A remote tropical island, you say? The crumbling remains of a notorious theme park? A jungle teeming with pissed-off lizards?
Yes, we've been here before. In this fifth installment of the Jurassic franchise, which was launched by Steven Spielberg 25 years ago, not a lot has changed. Enormous and generally unfriendly dinosaurs are still clomping and snarling and hurling each other around. They stalk, stomp and nibble at whatever humans may happen along, and desperately attempt to distract us from the fact that digital dinos haven't actually been that big a deal for many years.
Not to deride the computer artistry expended on the creatures we see here—they all have the real-life reach-out-and-touch believability that is by now standard in this genre. The most interesting among them by far, however, is the hungry Mosasaurus we encounter at the very beginning, who is actually given something new to do—rising up out of a rainswept sea to snack on a luckless human dangling off a helicopter. (This is the movie's only really striking sequence.)
So the dinos are fine; they're doing their job. Unfortunately, the same can't be said of the script, written by Colin Trevorrow (who directed the previous Jurassic movie) and Derek Connolly. Their screenplay has no wit, and therefore no good lines (unless you count the scene in which one character calls another a "nasty woman"—which is just weak feminist gesturing, and not the only instance of it). Director J.A. Bayona (The Orphanage) has a gift for gothic atmosphere, but that's of no use in punching up the humorless material he has to deal with here.
The story is set three years after the events of the last movie.

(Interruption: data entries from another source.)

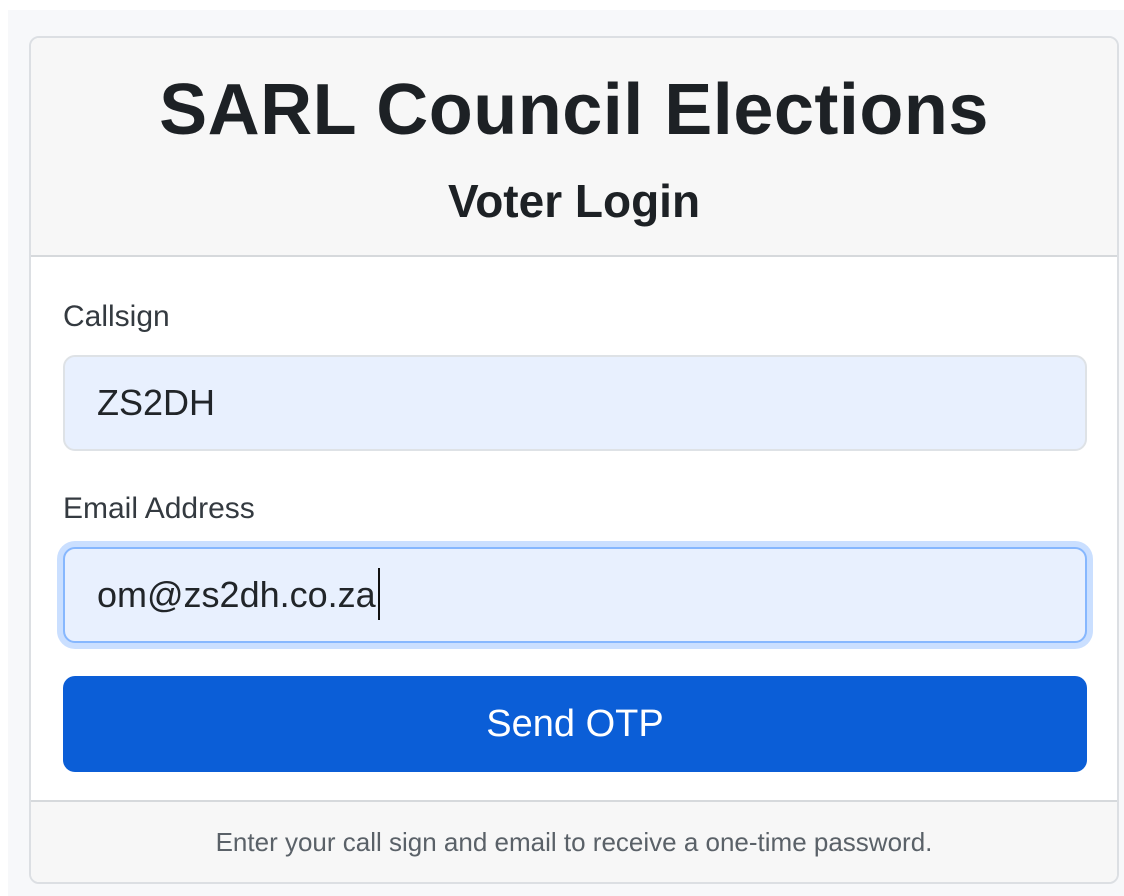 The image size is (1124, 896). Describe the element at coordinates (575, 595) in the screenshot. I see `email-input: om@zs2dh.co.za` at that location.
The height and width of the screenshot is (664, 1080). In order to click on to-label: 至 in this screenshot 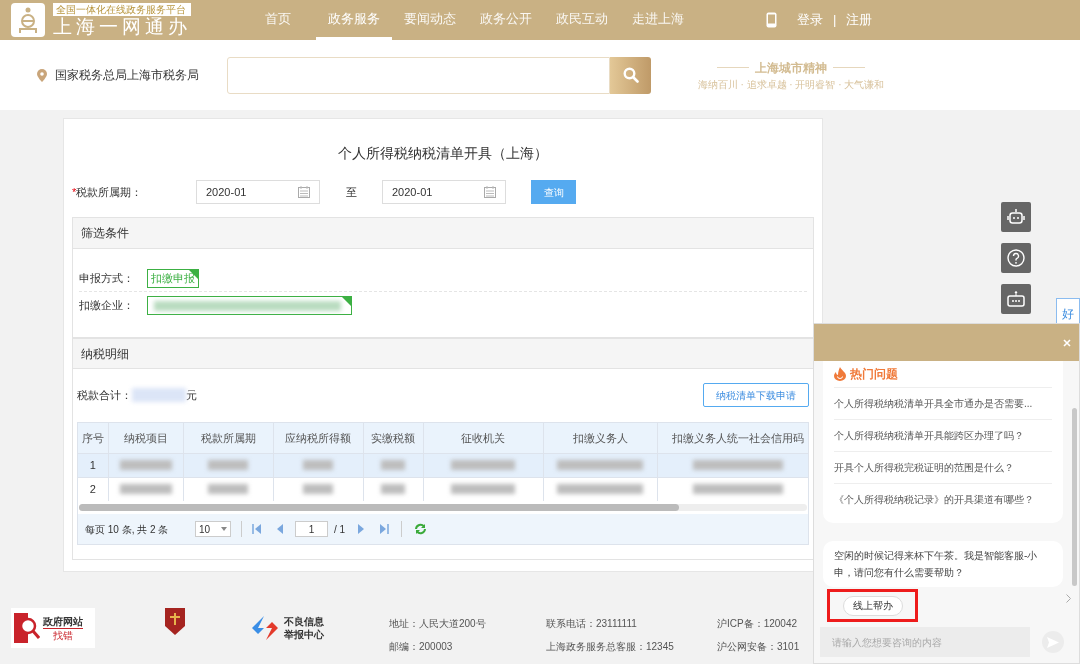, I will do `click(351, 192)`.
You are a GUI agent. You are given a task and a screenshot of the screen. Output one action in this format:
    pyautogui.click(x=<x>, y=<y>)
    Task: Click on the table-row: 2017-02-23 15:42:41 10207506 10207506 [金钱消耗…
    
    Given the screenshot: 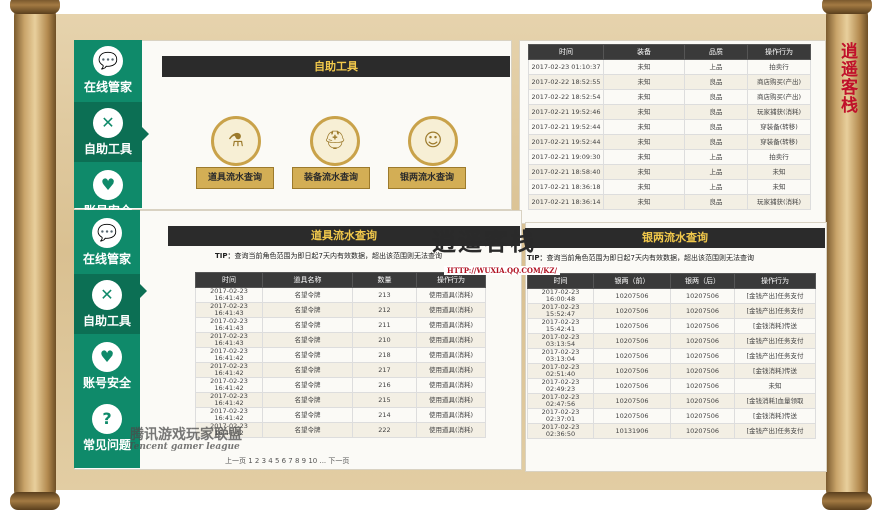 What is the action you would take?
    pyautogui.click(x=672, y=326)
    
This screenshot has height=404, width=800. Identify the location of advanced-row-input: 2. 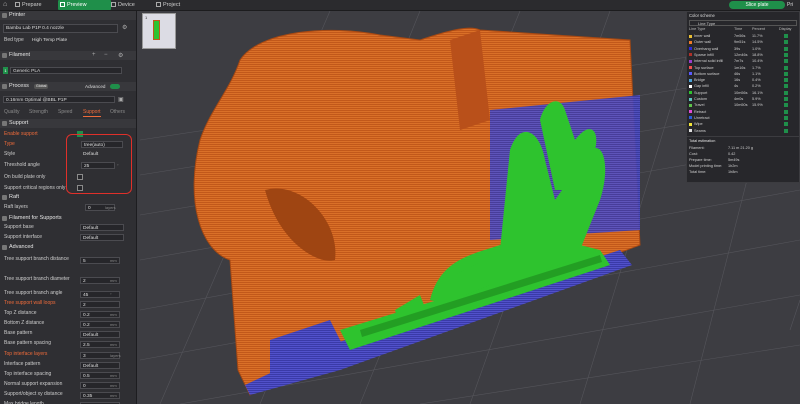
(100, 304).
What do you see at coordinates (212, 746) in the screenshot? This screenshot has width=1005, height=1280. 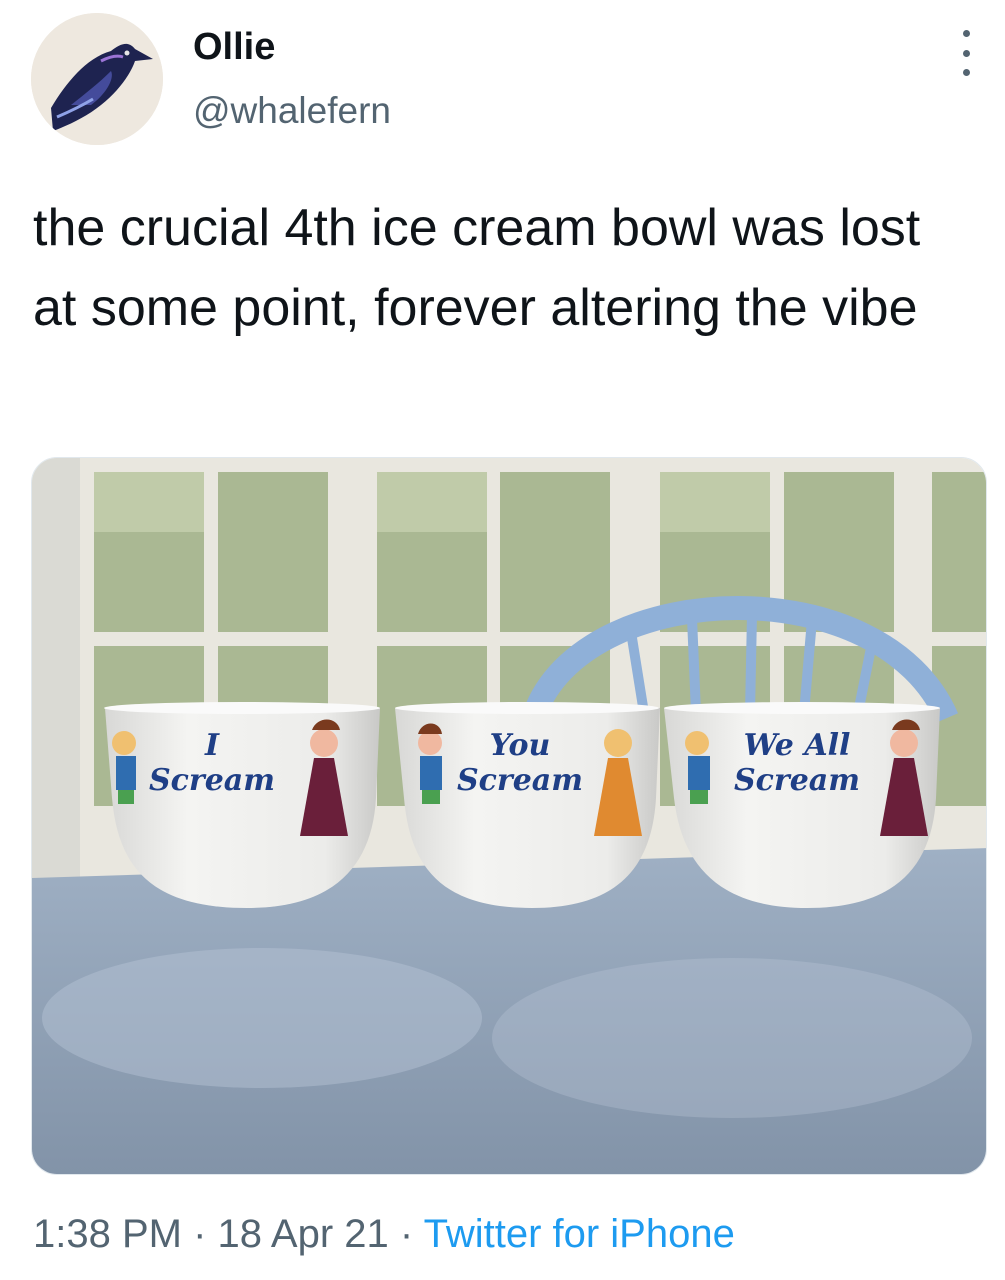 I see `bowl-1-caption-line1: I` at bounding box center [212, 746].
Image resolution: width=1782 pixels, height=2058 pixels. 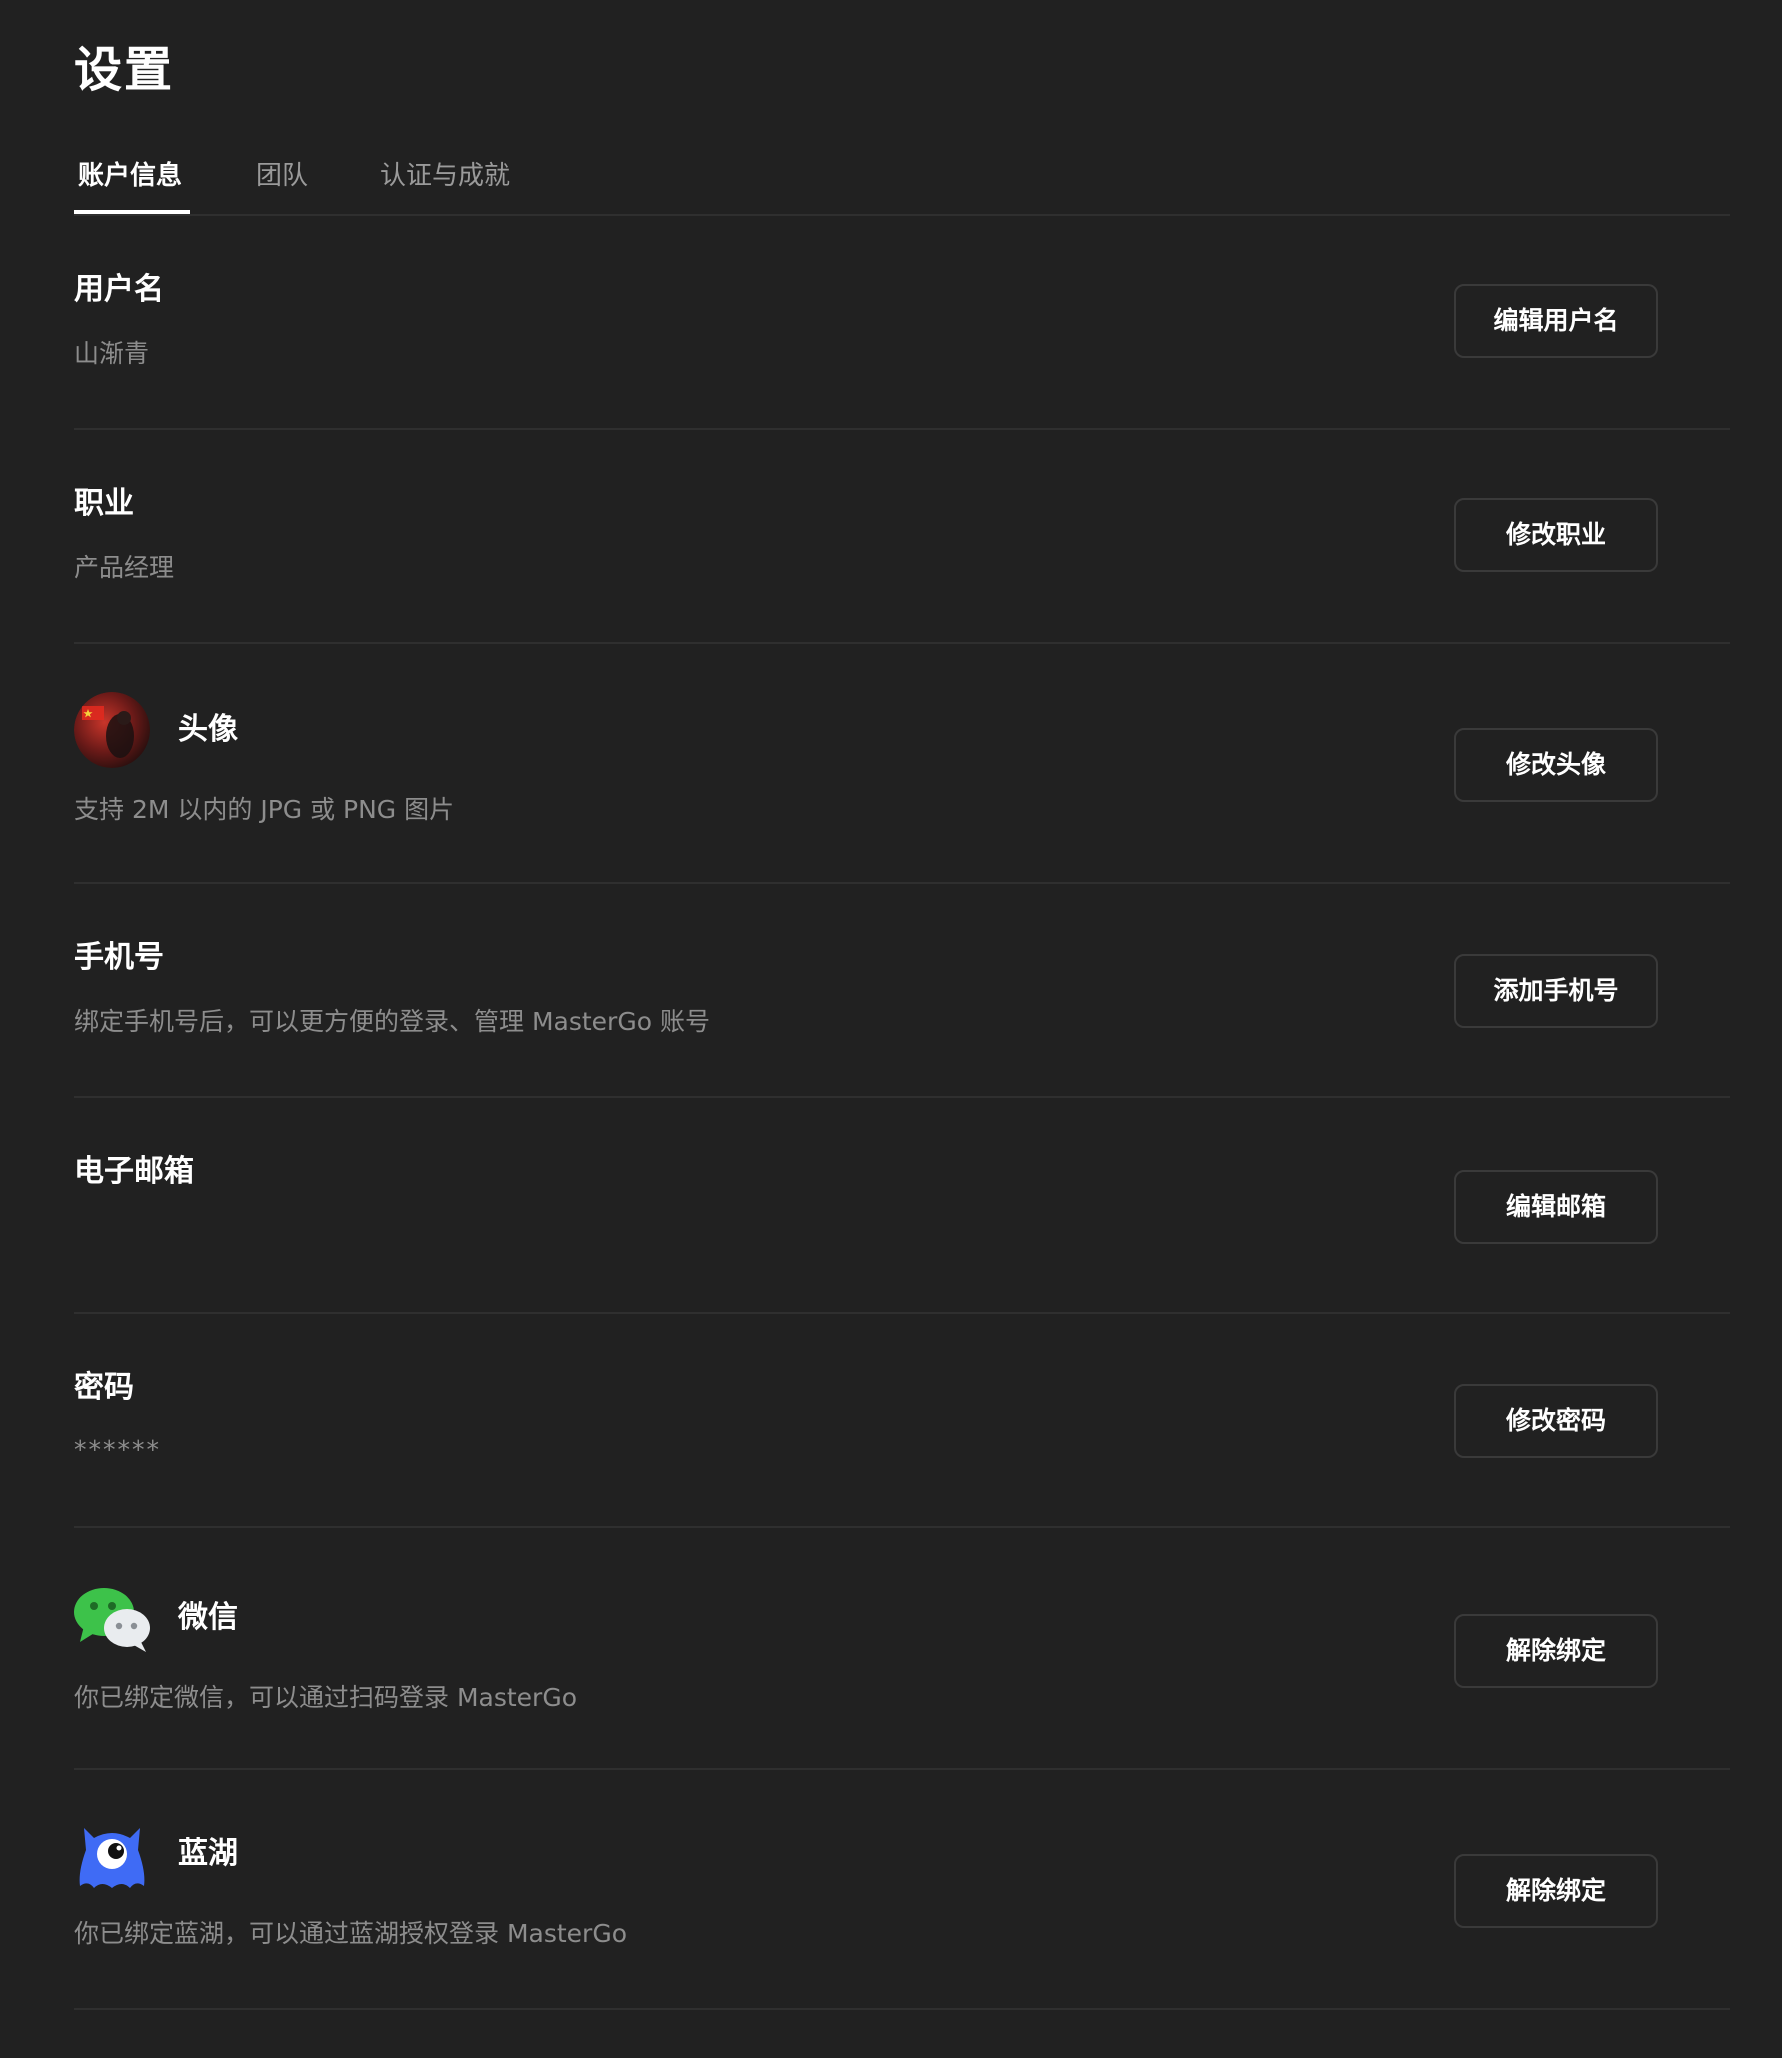 What do you see at coordinates (902, 1421) in the screenshot?
I see `row-password: 密码 ****** 修改密码` at bounding box center [902, 1421].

Claire Dearing (Bryce Dallas Howard), once the Jurassic World park manager, has become a sort of dinosaur-rights activist, much concerned about the fate of the dinos still roaming Isla Nublar, where a volcano is about to erupt and dispatch the hapless creatures back into extinction. Meanwhile, Claire's onetime squeeze, dinosaur wrangler Owen Grady (Chris Pratt), has exiled himself to a sylvan hilltop where he's earnestly building a house when Claire shows up one day to recruit him for a return trip to dinosaur island. She has been employed to do this by billionaire dinosaur enthusiast Benjamin Lockwood (James Cromwell), a partner in the original Jurassic Park project, who now wants the endangered Isla Nublar creatures transported to another island he owns for preservation.
Let me reiterate here how useless the script is for actors in search of snappy lines. This is not a pressing concern for Howard, who is as always a neutral presence; but snappy lines are the very air that Pratt must breathe—without them, he's left to quietly gasp through the movie's familiar running-and-shouting green-screen action. He's effectively sidelined.
Other characters on hand to fill out the story are Eli Mills (Rafe Spall), Lockwood's silky aide, who really seems like a nice guy; and grubby Ken Wheatley (Ted Levine), who I believe is a dinosaur trafficker; and a globe-trotting sleazebucket named Eversol (Toby Jones), who flies in to orchestrate the movie's overlong climax. Claire also has two assistants, each a lazy gender-war stereotype: There's tattooed dinosaur veterinarian Daniella Pineda (Zia Rodriguez), who's tough and resourceful, and there's jittery computer tech Justice Smith (Franklin Webb), who's a hysterical coward. Naturally there's also a bright, perky little girl in the mix—Lockwood's granddaughter Maisie (Isabella Sermon)—whose backstory actually suggests an interesting direction the next movie might take, if anyone still cares by then.
May I offer a personal observation? My own childhood was not rich in dinosaur consciousness: I never had any dinosaur books or dinosaur toys or any of the other dinosaur merch that I know attends the dinosaur phenomenon. I think it's sweet that Steven Spielberg (an executive producer now—note the brief glimpse of a shooting star in one scene) still feels a connection to this stuff—may he rock on with it for many years to come. But I have to say that I find these movies—the ones that followed the original Jurassic Park, anyway—blindingly repetitious and tremendously boring. Can I be alone in this? Lemme check something…
Okay, the last Jurassic World movie made more than $1.6-billion worldwide. I'll shut up now.